Can you extend the reviewer exchange on tunicamycin and radioiodine uptake in thyroid cancer cells, starting right after its last sentence?
---------- PASSAGE PROVIDED ----------
Increasing iodine avidity is very important in differentiated thyroid cancer (DTC) as well as ATC, because positive iodine uptake does not always result in a good therapeutic response in patients with DTC. Your study would be better if you showed the change of iodine uptake after TM injection and related molecular profiles in the DTC cell line and tumor model.

Response

We agreed with you. We have examined the effects of TM on radioiodine uptake, as well as iodide-handling genes expression of BCPAP as differentiated papillary thyroid cancer. As seen in Figure 2 for reviewer only, TM led to an increase in radioiodine avidity in BCPAP cells. KCLO_4, as a NIS-specific inhibitor, completely reduced the enhanced radioiodine uptake to the basal level. Western blotting analysis showed the TM-induced up-regulation of NIS, TPO, and TSHR protein expression. These results suggested that TM is an effective agent for restoring radioiodine avidity in differentiated thyroid cancer.

Figure 2 for reviewer only. Effect of tunicamycin (TM) on iodide uptake in BCPAP cells. (A) BCPAP cells were treated with various doses of TM for 24 h, followed by iodide uptake assays. (B) To examine the inhibition of iodide uptake, ATC cells were treated with 2 µM TM and 300 µM KClO₄ (NIS-specific inhibitor) for 24 h, and iodide uptake was assessed. **, p<0.005, ***, p<0.0005, compared to absence of TM (Iodide uptake assay). **, p<0.005 compared to TM (KCLO₄ inhibition study). Data are the mean ± SD of three samples per group.

 

(Question 3)

Several drugs or agents (e.g., TKI, retinoic acid) have been studied for redifferentiation of thyroid cancer cells. So, you had better describe the effect of those agents in terms of redifferentiation with detailed manners and, if possible, compare your results with previous reports based on the degree of redifferentiation in the discussion section.
---------- EXERCISE DATA ----------
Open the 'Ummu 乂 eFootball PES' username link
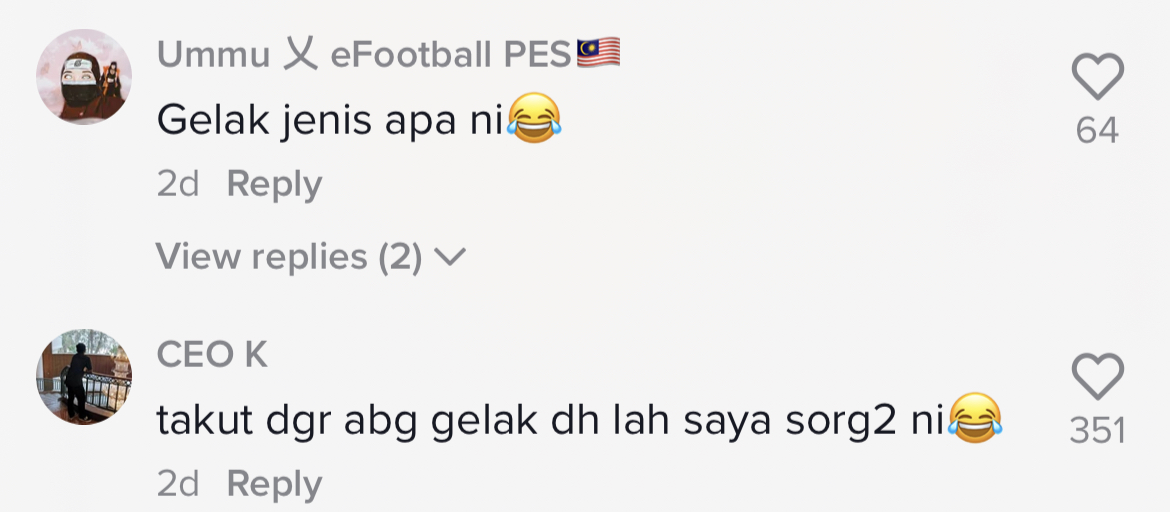 click(364, 55)
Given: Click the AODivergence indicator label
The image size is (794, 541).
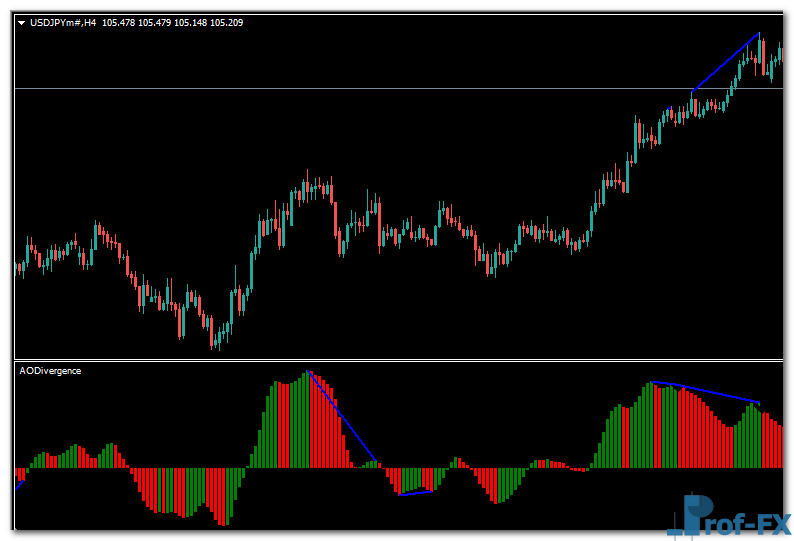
----------
» **TASK ANSWER**:
Response

Thank you for your valuable comments. We have previously examined the effects of TKI and retinoic acids as redifferentiation agents in anaplastic thyroid cancers. Even though these agents have been reported to be effective in differentiated thyroid cancer and non-thyroidal cancer (cf. MCF-7), they cannot induce the restoration of gene expression in thyroid-related genes and iodide uptake in anaplastic thyroid cancers. For example, as shown in Figure 3 for reviewer only, selumetinib as a potent and selective MEK inhibitor cannot upregulate NIS protein expression nor increase radioiodine uptake in BHT101 cells of anaplastic thyroid cancer, even though it effectively inhibits the phosphorylation of pERK1/2. Although we cannot address these phenomena, they will be associated with unknown and different signal pathways between differentiated thyroid cancer and anaplastic thyroid cancer.

Figure 3 for reviewer only. Effect of selumetinib on iodide uptake in BHT101 cells. (A) BHT101 cells were treated with various doses of selumetinib for 24 h. (A) Levels of NIS and p-ERK levels, as well as (B) iodide uptake avidity, was evaluated. N.S, not significant. Data are the mean ± SD of three samples per group.

 

Minor revision

(Question 4)

 

You described the utility of TM in PDTC and ATC in conclusions. However, you performed the study using an ATC cell line only. You had better modify conclusions based on the scope of your research.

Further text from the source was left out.